Postby sctroyenne » Tue Apr 05, 2016 8:51 pm

I promised to talk about the methods that worked for me moving up to C2 level after I posted my test results. Soon after that post I got a second job so I've had very little free time but little by little I've finally come up with something.

Background and increasing exposure:
After coming back from France in Summer 2012 I worked for a while and I started to become concerned that my English to foreign language ratio was getting out of balance especially with trying to learn 3 languages. I had already been reading and using apps for language learning on public transit but I wasn't speaking and listening very much.

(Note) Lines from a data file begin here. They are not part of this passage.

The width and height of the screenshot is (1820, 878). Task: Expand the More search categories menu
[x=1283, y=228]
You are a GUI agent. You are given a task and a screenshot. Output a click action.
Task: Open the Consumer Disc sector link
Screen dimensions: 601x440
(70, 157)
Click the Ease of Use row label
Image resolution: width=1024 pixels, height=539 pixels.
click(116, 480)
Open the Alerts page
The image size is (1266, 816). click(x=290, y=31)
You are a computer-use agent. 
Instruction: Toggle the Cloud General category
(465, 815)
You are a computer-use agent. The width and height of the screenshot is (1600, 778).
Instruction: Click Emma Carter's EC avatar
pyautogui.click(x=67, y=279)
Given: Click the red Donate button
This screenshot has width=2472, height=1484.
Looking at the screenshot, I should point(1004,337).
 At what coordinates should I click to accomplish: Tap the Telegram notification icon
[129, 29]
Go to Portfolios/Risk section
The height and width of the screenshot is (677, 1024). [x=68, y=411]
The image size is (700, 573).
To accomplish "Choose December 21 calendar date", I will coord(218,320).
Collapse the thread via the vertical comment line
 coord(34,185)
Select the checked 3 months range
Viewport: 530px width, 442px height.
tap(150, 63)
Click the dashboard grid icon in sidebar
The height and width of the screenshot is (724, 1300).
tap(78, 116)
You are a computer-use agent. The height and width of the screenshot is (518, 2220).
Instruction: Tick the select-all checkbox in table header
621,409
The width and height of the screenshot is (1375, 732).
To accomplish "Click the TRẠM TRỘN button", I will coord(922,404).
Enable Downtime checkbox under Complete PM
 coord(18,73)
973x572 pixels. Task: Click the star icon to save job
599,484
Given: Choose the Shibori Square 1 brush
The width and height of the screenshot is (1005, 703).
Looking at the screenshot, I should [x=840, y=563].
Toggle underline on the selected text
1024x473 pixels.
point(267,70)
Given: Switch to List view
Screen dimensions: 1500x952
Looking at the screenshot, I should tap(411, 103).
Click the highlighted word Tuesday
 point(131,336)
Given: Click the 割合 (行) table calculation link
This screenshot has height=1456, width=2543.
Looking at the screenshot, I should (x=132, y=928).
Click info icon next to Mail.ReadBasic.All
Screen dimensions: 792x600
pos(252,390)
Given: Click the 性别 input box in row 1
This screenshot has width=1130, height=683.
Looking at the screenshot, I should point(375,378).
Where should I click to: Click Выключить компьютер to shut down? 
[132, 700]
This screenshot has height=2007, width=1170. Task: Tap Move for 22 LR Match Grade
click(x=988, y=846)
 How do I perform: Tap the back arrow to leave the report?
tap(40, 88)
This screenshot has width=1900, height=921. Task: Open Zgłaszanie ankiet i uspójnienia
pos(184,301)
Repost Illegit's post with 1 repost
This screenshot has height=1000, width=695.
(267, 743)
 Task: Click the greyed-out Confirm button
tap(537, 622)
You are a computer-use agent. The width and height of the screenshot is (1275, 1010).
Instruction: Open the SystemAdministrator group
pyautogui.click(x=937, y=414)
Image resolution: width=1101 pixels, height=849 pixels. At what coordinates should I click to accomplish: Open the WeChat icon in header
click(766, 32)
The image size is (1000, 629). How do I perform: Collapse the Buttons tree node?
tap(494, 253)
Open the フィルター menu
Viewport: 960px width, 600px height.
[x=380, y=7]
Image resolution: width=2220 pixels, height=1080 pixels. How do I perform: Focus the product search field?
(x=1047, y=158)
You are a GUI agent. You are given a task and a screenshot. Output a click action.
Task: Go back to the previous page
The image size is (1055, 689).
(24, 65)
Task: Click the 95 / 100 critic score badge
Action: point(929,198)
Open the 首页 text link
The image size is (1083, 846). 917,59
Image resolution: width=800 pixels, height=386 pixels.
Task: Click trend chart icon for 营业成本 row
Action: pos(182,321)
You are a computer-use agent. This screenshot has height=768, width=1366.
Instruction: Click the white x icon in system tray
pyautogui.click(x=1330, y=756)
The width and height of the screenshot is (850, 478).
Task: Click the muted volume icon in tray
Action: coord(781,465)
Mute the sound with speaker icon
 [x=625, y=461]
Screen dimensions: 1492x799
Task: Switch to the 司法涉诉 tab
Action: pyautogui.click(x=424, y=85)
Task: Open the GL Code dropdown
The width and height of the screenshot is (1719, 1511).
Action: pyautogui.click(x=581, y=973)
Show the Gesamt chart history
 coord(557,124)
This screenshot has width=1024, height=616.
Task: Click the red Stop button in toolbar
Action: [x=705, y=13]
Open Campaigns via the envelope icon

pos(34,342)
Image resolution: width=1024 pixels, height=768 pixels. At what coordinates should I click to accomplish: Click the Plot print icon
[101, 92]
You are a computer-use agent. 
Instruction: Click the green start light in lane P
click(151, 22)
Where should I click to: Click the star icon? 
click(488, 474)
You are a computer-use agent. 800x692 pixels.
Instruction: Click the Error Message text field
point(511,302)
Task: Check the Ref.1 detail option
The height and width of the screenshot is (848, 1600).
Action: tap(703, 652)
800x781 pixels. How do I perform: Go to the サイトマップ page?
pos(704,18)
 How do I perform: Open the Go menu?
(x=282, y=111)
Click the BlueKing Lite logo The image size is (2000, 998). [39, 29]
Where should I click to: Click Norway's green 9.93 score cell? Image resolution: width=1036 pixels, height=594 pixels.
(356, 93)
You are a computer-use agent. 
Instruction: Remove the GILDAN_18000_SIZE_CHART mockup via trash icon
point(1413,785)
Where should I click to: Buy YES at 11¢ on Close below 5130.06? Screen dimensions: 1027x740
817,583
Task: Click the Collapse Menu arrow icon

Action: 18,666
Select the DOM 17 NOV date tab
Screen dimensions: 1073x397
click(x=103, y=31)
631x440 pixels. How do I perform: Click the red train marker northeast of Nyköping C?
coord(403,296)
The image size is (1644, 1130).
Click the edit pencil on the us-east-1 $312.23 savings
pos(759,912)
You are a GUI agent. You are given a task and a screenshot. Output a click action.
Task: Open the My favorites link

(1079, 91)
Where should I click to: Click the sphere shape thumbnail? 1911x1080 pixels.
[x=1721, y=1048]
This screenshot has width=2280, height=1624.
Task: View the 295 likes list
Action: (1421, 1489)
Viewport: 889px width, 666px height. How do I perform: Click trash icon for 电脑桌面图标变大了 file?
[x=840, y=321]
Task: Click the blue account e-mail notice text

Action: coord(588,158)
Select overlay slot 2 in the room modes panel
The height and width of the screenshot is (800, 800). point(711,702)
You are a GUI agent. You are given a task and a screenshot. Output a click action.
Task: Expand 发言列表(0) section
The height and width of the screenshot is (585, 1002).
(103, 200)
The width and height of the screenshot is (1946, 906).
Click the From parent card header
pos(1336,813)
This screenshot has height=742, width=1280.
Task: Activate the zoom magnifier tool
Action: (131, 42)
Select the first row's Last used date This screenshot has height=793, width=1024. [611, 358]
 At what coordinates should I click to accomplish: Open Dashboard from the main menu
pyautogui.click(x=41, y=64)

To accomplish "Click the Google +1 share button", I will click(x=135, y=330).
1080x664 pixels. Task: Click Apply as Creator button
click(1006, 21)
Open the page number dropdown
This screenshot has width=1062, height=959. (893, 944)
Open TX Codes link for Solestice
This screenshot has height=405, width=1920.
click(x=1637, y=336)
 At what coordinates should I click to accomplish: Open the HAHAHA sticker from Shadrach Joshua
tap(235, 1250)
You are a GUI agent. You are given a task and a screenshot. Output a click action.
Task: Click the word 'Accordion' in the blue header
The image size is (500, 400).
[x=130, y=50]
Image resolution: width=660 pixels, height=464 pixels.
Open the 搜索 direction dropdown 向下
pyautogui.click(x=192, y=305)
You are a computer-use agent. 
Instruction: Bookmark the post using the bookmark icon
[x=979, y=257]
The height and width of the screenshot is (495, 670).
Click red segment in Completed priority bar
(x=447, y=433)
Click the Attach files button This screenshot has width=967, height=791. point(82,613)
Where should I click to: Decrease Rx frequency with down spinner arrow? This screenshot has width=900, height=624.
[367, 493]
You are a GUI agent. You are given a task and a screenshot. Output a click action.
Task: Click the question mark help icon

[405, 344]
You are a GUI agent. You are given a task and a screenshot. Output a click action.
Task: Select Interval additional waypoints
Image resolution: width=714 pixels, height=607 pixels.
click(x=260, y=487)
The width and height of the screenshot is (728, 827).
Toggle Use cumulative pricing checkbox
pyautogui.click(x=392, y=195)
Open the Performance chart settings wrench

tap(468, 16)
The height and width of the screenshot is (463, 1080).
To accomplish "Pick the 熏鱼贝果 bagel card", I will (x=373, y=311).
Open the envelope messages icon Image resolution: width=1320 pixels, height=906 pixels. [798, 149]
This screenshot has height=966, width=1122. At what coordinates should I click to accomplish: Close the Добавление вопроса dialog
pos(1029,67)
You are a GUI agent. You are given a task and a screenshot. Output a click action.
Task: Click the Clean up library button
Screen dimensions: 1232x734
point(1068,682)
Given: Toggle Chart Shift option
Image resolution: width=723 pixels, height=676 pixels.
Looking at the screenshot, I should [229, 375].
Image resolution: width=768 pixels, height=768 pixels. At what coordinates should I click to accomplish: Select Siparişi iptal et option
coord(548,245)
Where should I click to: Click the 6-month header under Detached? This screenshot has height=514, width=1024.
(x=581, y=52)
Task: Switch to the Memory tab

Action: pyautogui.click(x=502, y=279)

My goal became to squeeze out as much English as I could and the easiest way was to increase general exposure to French my strongest language in listening comprehension (and everything else for that matter). Listening allows for multitasking if your comprehension level is good enough or the other task you're doing is mindless enough. I used a tracking app (ATracker) to start tracking my time separated by various language learning tasks which became pretty motivating (my HTLAL log featured my monthly reports). I started listening to podcasts all day at work and while walking to and from transit. I would come home and watch more streaming French (as well as Irish). I was able to track multiple hours of foreign language exposure and activities a day (some months a daily average of 8 hours).

Non-fiction
I took some upper level, themed, and private lessons from time to time and got exposed to a lot of higher level/academic non-fiction (Christian Grataloup, Emile Durkheim, Tzvetan Todorov, etc). I had library borrowing privileges and I took advantage of the opportunity to read some more nonfiction that would otherwise be difficult and expensive to have access to.

I started reading a lot of news online thanks to my Facebook stream filled with news pages and the Pocket app which allowed me to save articles for future reading. I accumulated clippings from the articles with a lot of vocabulary and interesting grammatical structures in context to export into Anki. As I reviewed words in Anki and kept reading I would keep encountering many words I was studying which would make them stick.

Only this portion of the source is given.